C’est le grand froid de la nuit, c’est le noir.
L’homme mange et dort.
Il meurt.
Et c’est le grand froid
C’est le grand froid de la nuit, c’est le noir.
Et le ciel s’est éclairé, les yeux se sont éteints, l’étoile resplendit.
Le froid est en bas, la lumière en haut.
L’homme a passé, l’ombre a disparu, le prisonnier est libre.

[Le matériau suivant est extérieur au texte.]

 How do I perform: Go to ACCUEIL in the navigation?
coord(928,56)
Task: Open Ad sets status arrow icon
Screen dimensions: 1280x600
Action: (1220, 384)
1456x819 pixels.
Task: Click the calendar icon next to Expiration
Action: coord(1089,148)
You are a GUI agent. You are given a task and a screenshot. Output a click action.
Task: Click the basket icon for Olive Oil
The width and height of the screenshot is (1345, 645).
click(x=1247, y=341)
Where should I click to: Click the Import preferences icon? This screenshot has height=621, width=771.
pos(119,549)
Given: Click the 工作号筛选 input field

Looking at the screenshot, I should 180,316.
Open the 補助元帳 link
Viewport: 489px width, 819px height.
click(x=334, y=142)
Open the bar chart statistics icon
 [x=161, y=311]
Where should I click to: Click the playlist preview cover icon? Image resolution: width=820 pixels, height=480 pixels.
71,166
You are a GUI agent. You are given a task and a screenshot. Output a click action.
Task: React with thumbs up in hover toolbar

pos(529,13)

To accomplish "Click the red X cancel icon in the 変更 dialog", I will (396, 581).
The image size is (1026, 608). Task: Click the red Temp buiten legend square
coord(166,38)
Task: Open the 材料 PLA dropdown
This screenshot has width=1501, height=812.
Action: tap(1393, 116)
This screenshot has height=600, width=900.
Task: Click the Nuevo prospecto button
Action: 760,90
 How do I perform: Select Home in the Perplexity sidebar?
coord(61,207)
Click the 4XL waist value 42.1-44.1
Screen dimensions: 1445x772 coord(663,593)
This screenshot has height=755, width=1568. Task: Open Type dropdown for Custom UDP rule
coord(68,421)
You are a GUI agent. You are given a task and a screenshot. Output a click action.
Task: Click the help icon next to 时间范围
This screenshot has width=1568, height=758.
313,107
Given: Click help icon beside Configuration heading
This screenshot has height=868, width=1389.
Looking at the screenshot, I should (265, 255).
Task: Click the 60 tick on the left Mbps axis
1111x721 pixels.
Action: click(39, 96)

Kvum ! Vers toi notre appel !
FRANCIS BEBEY
Anthologie camerounaise d’expression française, Editions Silex 1982
QUI ES - TU ?
Qui es-tu ?
Je suis Mamadi, fils de Dioubaté.
D’où viens-tu ?
Je viens de mon village.
Où vas-tu ?
A l’autre village. Quelle importance ? Je vais partout, là où il y a des hommes.
Que fais-tu dans la vie ?
Je suis griot, m’entends-tu ? Je suis griot, comme l’était mon père,
Comme l’était le père de mon père,
Comme le seront mes enfants
Et les enfants de mes enfants (…)
Quant à moi, je bats des mains et le grand soleil d’Afrique
S’arrête au zénith pour m’écouter et me regarder,
Et je chante, et je danse,
Et je chante, et je danse.
René PHILOMBE
L’HOMME QUI TE RESSEMBLE
J’ai frappé à ta porte
J’ai frappé à ton cœur
Pourquoi me repousser ?
Ouvre-moi, mon frère
. Pourquoi me demander
L’épaisseur de mes lèvres
La longueur de mon nez
La couleur de ma peau
Et le nom de mes dieux ?
Ouvre-moi, mon frère.
Pourquoi me demander
Si je suis d’Afrique
Si je suis d’Amérique
Si je suis d’Asie
Si je suis d’Europe ?
Ouvre-moi, mon frère.
Je ne suis pas un noir
Je ne suis pas un rouge
Je ne suis pas un blanc,
Je ne suis pas un jaune.
Ouvre-moi, mon frère
Je ne suis qu’un homme,
L’homme de tous les cieux,
L’homme de tous les temps,
L’homme qui te ressemble :
Ouvre-moi, mon frère.
POLYCHROMIE
Cher frère blanc
Quand je suis né ,
j’étais noir ,
Quand j’ai grandi , j’étais noir,
Quand je vais au soleil , je suis noir
Quand j’ai peur , je suis noir
Quand je suis malade , je suis noir …
Tandis que toi , homme blanc
Quand tu es né , tu étais rose ,
Quand tu as grandi , tu étais blanc
Quand tu vas au soleil , tu es rouge ,
Quand tu as froid , tu es bleu,
Quand tu as peur , tu es vert
Quand tu es malade , tu es jaune ,
Et après cela tu oses m’appeler " Homme de couleur "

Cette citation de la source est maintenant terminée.